After a post-pandemic housing boom prices are on their fastest deceleration on record as the US nears a recession.

Update:
US mortgage rates last week jumped to a 16-year high, marking the seventh-straight weekly increase and spurring the worst slump in home loan applications since the depths of the pandemic.
BloombergGetty

Real estate commission is the money home sellers pay to the agency or agent that helped them sell their home.

Typically the real estate commission on a property is between 4 and 6 percent of the sale price. This is split in half between the buyer’s agent and the seller’s agent. For example, this amount of commission would mean between $20,000 and $30,000 paid on a $500,000 property. The seller usually pays the commission instead of the buyer.

None of these rates are set in stone and, like everything when buying or selling a house, open for negotiation.

According to data from home selling agency Clever, there are seven states with average commissions of under 5 percent; Oregon, Hawaii, Alaska, New York, District of Columbia, California and Massachusetts the cheapest.

Ohio has the highest average commission rates at 5.81 percent, followed by Georgia, Missouri, Wisconsin, and the two Dakota states.

What is going on with the US housing market?

Housing prices across the United States soared during the covid-19 pandemic but red-hot inflation numbers across the economy have prompted the Federal Reserve to move aggressively. As a consequence of four consecutive rate increases, two three-quarter percentage hikes in June and July, borrowing cost have become more expensive raising mortgages for homebuyers to their highest since 2019.

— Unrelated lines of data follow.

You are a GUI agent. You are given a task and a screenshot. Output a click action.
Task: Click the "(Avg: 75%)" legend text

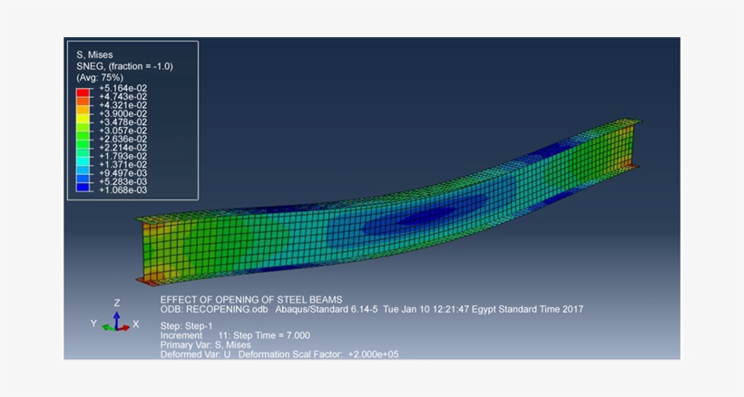(100, 78)
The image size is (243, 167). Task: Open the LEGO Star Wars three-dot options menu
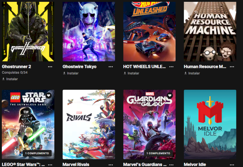click(50, 165)
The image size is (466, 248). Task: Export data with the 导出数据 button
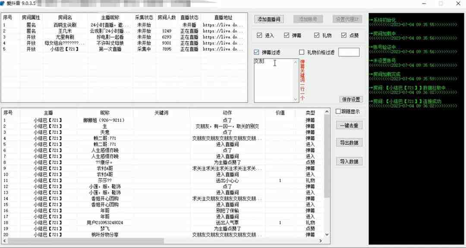(x=350, y=143)
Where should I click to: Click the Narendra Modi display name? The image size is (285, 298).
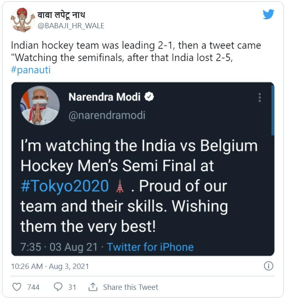coord(105,97)
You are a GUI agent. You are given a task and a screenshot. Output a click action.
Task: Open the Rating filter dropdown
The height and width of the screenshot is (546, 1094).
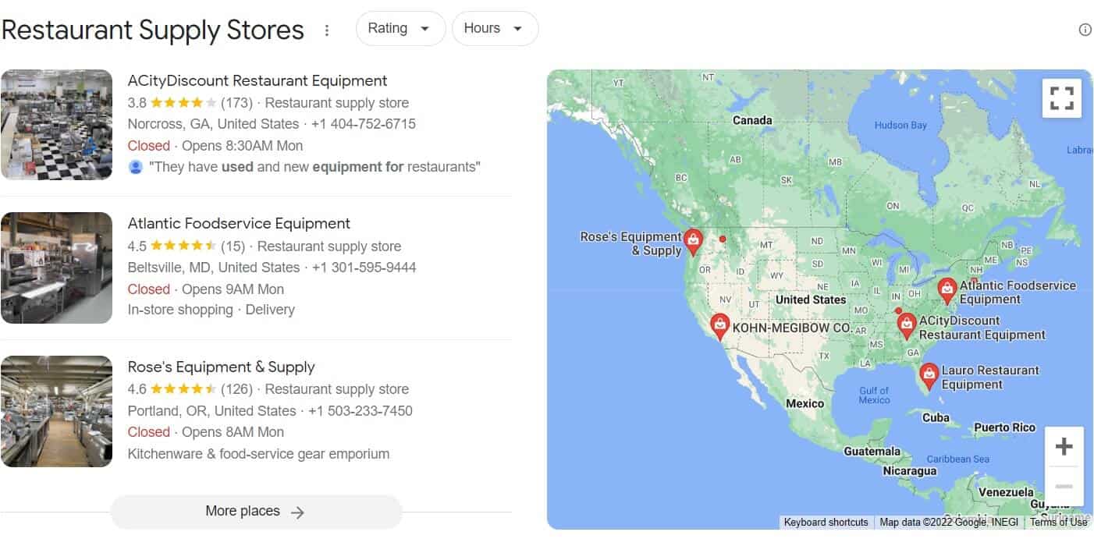[400, 29]
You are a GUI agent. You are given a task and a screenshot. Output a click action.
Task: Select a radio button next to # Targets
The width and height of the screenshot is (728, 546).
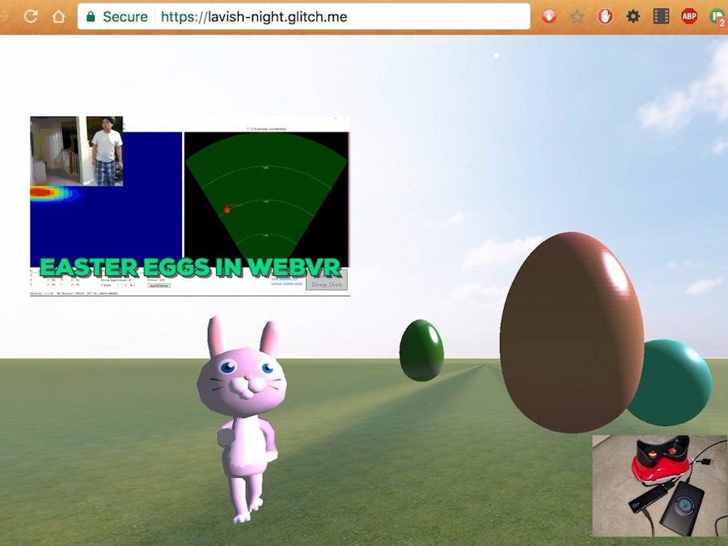[x=131, y=285]
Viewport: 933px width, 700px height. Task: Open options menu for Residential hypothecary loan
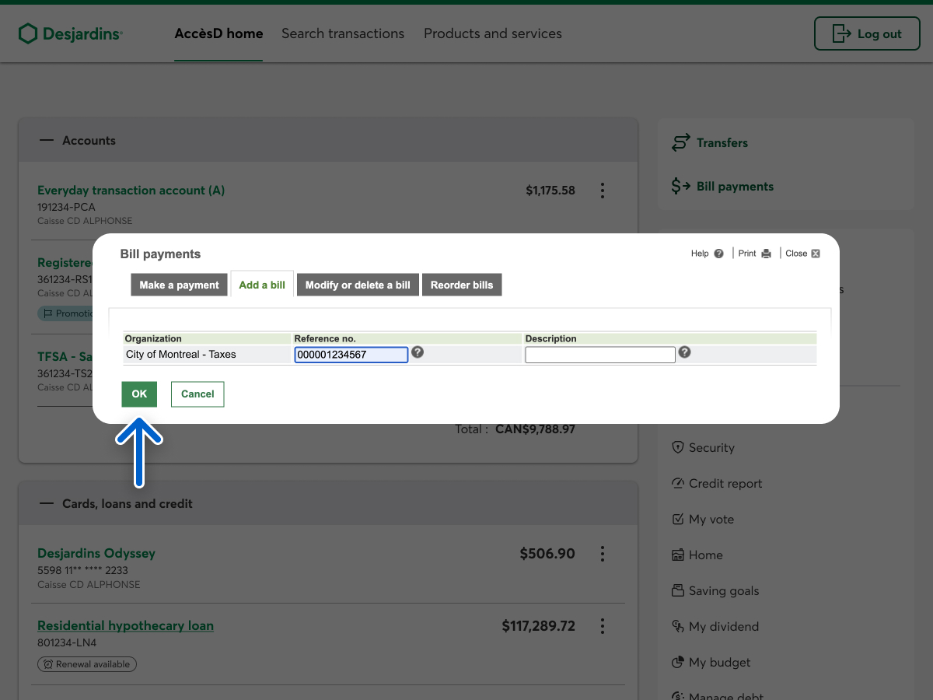(x=603, y=626)
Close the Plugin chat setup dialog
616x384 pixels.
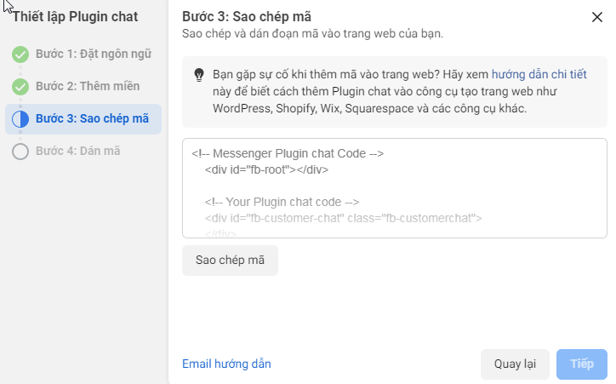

The low interest rates may have played a factor in US housing being overvalued with the average home price over the half-million-dollar mark in twenty of the top hundred markets.

Compared to a year prior, house prices grew 15.6 percent in July. However, justa month later this increase had fallen 2.6 percentage points to 13 percent. Mortagage payments now make up 30 percent of the average homeowners icnome.

S&P managing director Craig Lazzara said the decline “clearly” shows the growth of home prices peaked this spring and that the “forceful deceleration... may well continue.”